Philip A Ringstom (USA)

RltnlPsychnlytAprchBkCoverA Relational Psychoanalytic Approach to Couples Psychotherapy presents an original model of couples treatment integrating ideas from a host of authors in relational psychoanalysis. It also includes other psychoanalytic traditions as well as ideas from the social sciences. This book addresses a vacuum in contemporary psychoanalysis devoid of a comprehensively relational way to think about the practice of psychoanalytically oriented couples treatment.

In this book,Philip Ringstrom sets out a theory of practice that is based on three broad themes:

1) The actualization of self experience in an intimate relationship
2) The partners’ capacity for mutual recognition versus mutual negation
3) The relationship having a mind of its own

Based on these three themes, Ringstrom’s model of treatment is articulated in six non-linear, non-hierarchical steps that wed theory with practice – each powerfully illustrated with case material.

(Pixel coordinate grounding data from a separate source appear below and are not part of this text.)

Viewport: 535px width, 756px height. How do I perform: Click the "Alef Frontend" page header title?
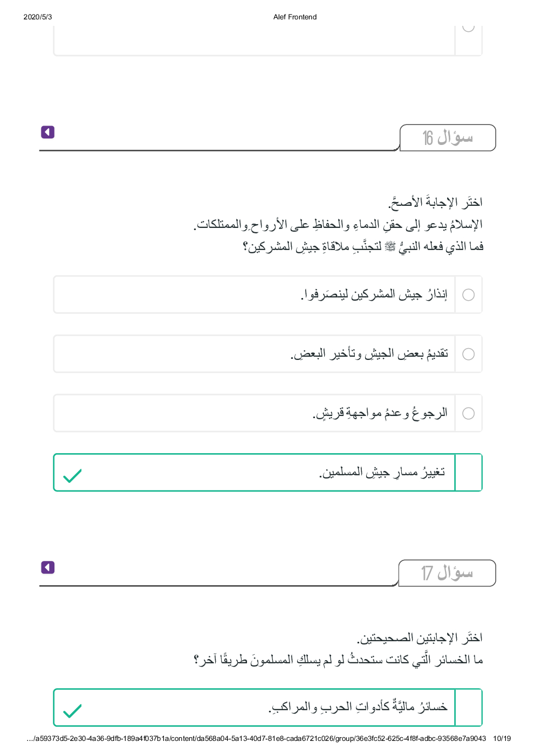coord(295,17)
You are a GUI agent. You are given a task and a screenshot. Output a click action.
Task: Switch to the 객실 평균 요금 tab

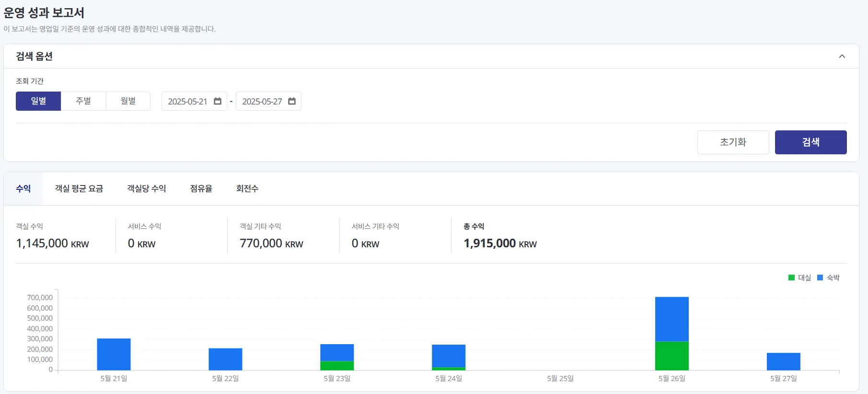pyautogui.click(x=79, y=189)
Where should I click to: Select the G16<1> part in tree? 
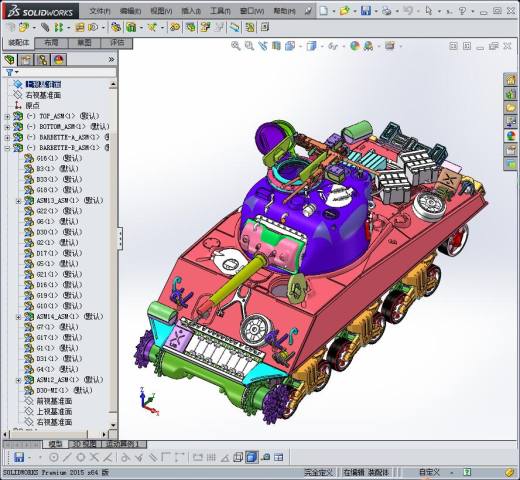59,158
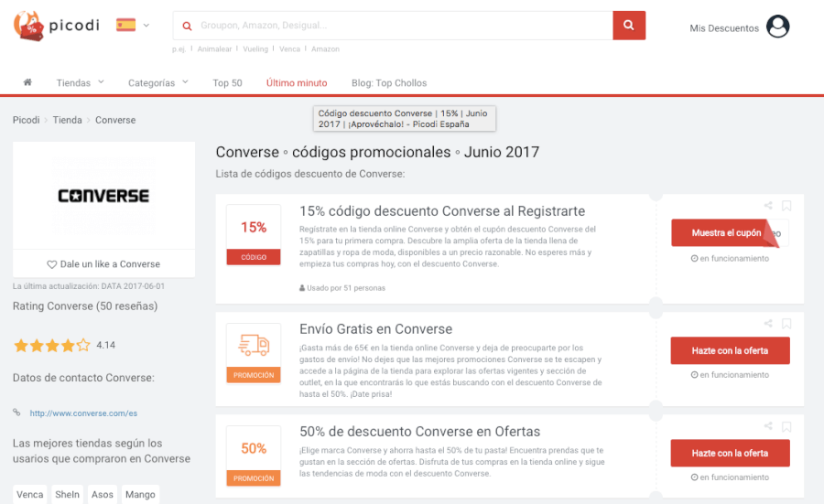The width and height of the screenshot is (824, 504).
Task: Click the four-star Converse rating
Action: [x=51, y=346]
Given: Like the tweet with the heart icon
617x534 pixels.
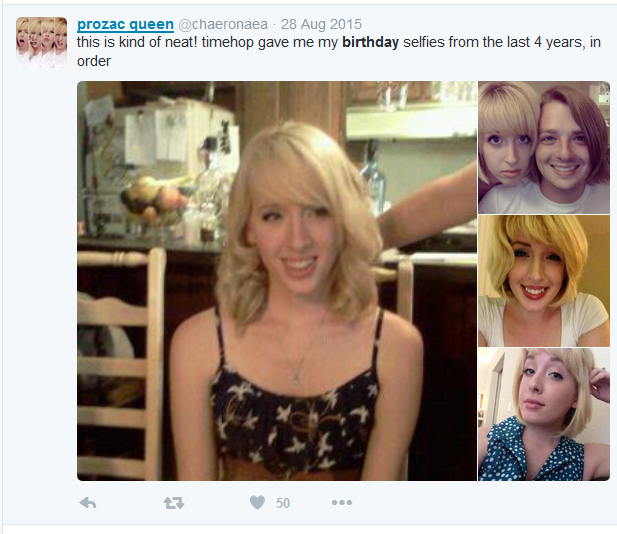Looking at the screenshot, I should pyautogui.click(x=257, y=503).
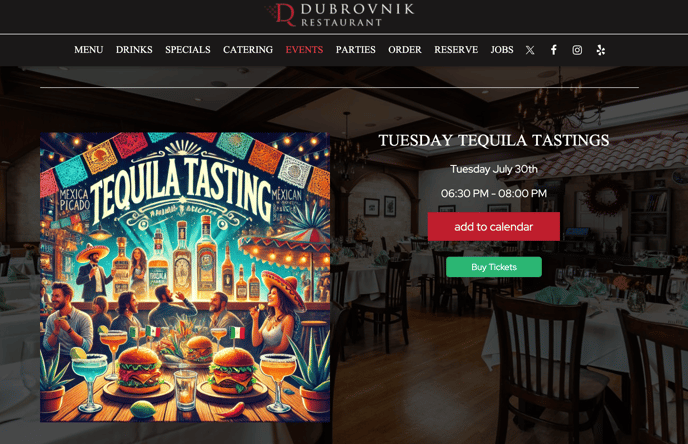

These steps initially address the therapist’s attunement to the partners’ disparate subjectivities including the critical importance of each one’s perspective on the “reality” they co-habit.Their perspectives are fleshed out through the exploration of their developmental histories with focus on factors of gender and culture and more. Out of this arises the examination of how conflictual pasts manifest in dissociated self-states, the illumination of which lends to the enrichment of self-actualization, the facilitation of mutual recognition, and the capacity to more genuinely renegotiate their relationship. The book concludes with a chapter that illustrates one couple treated through all six steps and a chapter on frequently asked questions (“FAQ’s”) derived from over thirty years of practice, teaching, supervision and presentations during the course of this books development.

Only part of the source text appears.